+++ RECORDS PROVIDED +++
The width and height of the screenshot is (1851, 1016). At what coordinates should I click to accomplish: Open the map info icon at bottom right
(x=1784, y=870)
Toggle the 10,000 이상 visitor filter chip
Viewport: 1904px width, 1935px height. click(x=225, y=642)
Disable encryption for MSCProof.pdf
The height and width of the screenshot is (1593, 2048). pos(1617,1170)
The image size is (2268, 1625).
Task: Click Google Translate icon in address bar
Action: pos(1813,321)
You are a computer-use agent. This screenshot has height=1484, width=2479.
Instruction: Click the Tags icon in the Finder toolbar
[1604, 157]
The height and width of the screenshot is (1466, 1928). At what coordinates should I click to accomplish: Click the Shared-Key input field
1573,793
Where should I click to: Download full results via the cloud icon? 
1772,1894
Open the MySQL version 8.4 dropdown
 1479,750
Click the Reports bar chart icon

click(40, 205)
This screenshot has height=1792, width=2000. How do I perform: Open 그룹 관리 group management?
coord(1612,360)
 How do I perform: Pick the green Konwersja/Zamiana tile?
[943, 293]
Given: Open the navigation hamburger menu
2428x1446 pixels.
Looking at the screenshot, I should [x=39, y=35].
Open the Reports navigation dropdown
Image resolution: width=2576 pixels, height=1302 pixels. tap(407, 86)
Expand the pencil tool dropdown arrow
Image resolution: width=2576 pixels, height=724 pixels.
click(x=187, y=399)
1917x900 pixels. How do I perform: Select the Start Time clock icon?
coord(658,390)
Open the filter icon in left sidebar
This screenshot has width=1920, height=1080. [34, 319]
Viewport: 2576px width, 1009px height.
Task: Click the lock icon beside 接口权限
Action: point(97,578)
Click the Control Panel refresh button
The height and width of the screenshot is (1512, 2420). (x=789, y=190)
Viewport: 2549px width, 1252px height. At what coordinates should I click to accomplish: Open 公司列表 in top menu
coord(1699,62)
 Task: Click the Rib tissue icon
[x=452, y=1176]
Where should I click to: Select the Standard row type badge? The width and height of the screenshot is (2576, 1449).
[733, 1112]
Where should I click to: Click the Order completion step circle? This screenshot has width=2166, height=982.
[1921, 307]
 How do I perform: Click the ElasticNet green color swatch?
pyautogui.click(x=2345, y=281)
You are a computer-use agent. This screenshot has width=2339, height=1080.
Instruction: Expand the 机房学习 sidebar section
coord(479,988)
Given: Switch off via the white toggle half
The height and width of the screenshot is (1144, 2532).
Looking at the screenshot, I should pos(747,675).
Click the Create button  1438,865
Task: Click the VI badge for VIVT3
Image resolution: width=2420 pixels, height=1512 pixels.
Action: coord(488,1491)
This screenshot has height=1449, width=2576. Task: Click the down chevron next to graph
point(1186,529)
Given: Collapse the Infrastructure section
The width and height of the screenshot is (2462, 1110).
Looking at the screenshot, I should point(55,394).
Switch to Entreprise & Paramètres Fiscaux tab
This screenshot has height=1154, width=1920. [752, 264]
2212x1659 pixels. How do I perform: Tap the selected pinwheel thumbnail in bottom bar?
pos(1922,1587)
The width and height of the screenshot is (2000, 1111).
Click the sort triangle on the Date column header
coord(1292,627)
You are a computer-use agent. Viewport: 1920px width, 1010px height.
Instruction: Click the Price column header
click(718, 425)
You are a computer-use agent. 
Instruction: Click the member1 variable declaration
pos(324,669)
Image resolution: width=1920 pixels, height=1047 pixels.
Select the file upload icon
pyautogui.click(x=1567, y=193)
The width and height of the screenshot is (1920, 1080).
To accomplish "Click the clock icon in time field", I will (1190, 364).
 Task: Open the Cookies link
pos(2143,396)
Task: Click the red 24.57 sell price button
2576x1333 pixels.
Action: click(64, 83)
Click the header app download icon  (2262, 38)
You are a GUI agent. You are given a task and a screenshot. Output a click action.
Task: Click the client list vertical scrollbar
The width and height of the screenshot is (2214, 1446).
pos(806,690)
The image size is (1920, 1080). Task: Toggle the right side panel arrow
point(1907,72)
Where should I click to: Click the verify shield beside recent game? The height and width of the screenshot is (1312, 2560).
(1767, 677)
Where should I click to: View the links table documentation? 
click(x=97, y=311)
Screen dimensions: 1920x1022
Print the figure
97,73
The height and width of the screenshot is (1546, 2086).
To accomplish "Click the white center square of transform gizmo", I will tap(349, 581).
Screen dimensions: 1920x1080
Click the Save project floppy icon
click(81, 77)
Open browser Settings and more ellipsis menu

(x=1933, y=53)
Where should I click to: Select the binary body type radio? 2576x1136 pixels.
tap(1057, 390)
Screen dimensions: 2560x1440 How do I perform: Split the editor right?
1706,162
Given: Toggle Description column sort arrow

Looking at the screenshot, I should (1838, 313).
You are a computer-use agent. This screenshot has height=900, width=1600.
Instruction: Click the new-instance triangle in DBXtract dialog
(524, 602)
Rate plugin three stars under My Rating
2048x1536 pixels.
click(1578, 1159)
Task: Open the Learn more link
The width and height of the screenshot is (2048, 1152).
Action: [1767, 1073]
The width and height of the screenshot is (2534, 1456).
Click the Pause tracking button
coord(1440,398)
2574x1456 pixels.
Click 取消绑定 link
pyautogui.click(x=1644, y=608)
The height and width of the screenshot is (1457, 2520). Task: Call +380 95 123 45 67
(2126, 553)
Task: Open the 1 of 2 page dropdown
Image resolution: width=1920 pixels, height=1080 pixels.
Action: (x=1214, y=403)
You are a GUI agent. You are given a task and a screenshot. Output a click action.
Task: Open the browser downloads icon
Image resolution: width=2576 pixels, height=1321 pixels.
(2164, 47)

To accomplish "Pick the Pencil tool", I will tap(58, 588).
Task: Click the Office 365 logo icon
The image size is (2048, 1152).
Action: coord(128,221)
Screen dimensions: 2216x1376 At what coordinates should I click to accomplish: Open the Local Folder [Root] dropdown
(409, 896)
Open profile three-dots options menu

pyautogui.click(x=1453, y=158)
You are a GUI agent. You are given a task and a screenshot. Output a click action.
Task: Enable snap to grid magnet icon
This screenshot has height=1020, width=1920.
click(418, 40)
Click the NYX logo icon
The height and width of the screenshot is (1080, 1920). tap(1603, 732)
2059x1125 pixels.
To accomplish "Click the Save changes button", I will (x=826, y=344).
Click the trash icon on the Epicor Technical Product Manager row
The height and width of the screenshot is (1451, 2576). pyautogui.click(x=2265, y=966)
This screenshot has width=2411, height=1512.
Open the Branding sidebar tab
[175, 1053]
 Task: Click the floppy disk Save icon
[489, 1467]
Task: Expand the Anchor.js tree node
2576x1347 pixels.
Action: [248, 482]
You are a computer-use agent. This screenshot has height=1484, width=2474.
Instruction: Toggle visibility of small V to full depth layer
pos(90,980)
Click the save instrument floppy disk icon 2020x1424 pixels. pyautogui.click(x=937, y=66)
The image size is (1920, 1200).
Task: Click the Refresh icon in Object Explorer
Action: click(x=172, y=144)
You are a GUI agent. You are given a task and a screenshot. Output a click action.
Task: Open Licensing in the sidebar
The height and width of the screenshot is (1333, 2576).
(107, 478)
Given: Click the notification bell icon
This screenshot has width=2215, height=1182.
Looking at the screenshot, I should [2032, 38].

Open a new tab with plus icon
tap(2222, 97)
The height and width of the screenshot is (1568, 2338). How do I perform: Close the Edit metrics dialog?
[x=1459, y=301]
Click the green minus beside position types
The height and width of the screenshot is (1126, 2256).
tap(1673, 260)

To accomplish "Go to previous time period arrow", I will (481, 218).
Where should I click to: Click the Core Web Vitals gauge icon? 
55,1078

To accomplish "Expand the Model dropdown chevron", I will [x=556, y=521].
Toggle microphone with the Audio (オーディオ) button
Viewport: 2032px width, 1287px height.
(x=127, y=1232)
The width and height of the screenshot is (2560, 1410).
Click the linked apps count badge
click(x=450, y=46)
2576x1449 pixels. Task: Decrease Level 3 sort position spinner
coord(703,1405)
+++
(REQUIRED ACTION):
Reproduce every line in the records above that contains the word "white".

(SOLUTION BELOW):
Given: Switch off via the white toggle half
To accomplish "Click the white center square of transform gizmo", I will tap(349, 581).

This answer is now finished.